When I started writing my Blog and using Twitter a new world of support and information opened its arms to draw me in. I have made some fabulous 'Twitter Friends' and am fortunate to have met Chris Lewis who has a personal experience of living with cancer.
Chris runs an International Cancer Community; 'Chris's Cancer Community' - to connect people around the world who are affected by cancer. Alongside this, Chris works tirelessly to campaign for better support and services for people with cancer.
I am thrilled that Chris has agreed to write a guest post for my Blog, Chris has linked his post to the theme of my previous one Playing The Fine Game and I gasped when I read it because the poem he includes could have been written for me!
I will leave you with Chris's inspirational writing...
How are you?
"How are you?" This is possibly the most common greeting that we use today. In fact we probably use it so frequently, that we have almost forgotten what it actually means. It is a question, not a statement and therefore prompts an answer, which may then start a conversation! In truth, that is not what we necessarily want to do. What we are actually doing is acknowledging that person.
"I'm fine" is generally the answer which comes back, and for most of us that is probably a relief, as we will not then get involved in a heavy conversation. We all have issues of course, in most instances, not really of interest to anyone else, and if they were, possibly far too complex to be discussing in a brief encounter.
However, when I am involved in a cancer environment, the question is asked slightly differently, with the expectation of a more complex response. In my five years of personal experience, I think that I have encountered most situations, good and bad, yet still, things arise that shock me.
I was at a social function, where I saw two people who I hadn't seen for some time. Both looked extremely well, and it was great to see them. So when I greeted them with "How are you?" I also expected the reply of "I'm fine". However the response in both instances was far from fine! I was shocked. In both cases their cancers had returned, more aggressively. They were both having treatment. I was not prepared for those answers, as they looked so well, but I considered it a compliment, that they felt they could share their story with me.
In both instances, we talked for some time, and they appeared grateful, to be able to talk to someone who understood. Would they have responded in this way if they weren't aware of my own situation? I don't think so. To most people they would be saying that they were fine.That is the most convenient response for both parties.
Most people who ask me how I am, ask for genuine reasons, and have a concern for my health. But I find that I have to tailor my response, individually.My issues are very complex, and I struggle at times to understand them, so how can I expect anyone else to? Some people have a better grasp on what is going on, and others just want to touch the surface. In truth, I still want to say everything is fine, and move on! It just seems easier.
A friend of mine, wrote the following, which I feel sums up brilliantly, "How are you?"
"How are you?" everyone asks, "I'm fine"
"You are looking well" everyone says, "Yes, I'm fine"
"How's it all going?" some people say, "Oh, I'm fine"
"You must be strong" people say, "Oh I'm fine"

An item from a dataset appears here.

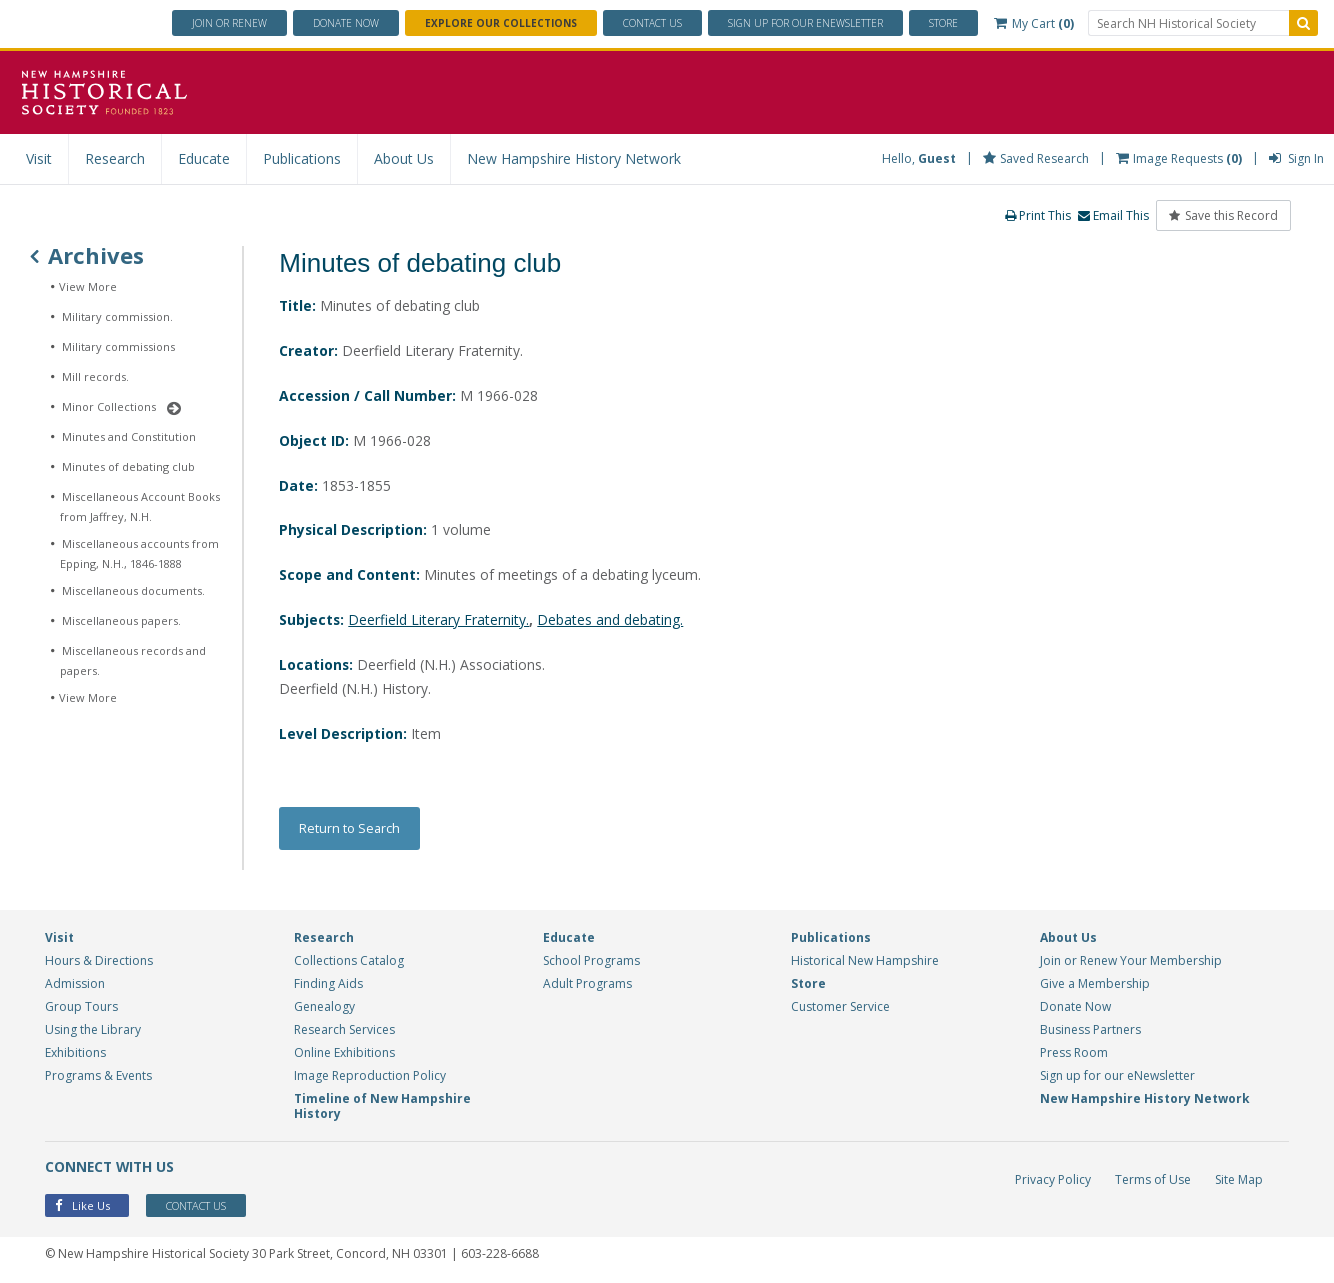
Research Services (344, 1030)
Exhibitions (75, 1053)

The simplest of phrases that won't let you know, all the pain and the fears that I don't want to show.
I can't tell you I cry when I sit on my own, and that my mind is in turmoil, I don't want you to know.
My body's in pain and it just won't subside, and I feel like I have left my life far behind
If I told you these things, how could you see, your world is so far from my reality.
It's falling to pieces inside of my head, so I tell you "I'm fine" as this puts it to bed.
You smile as I say it and you look so relaxed, so I'll say it each time when you venture to ask, "I'm fine"
What response do you hope for when you ask "How are you?"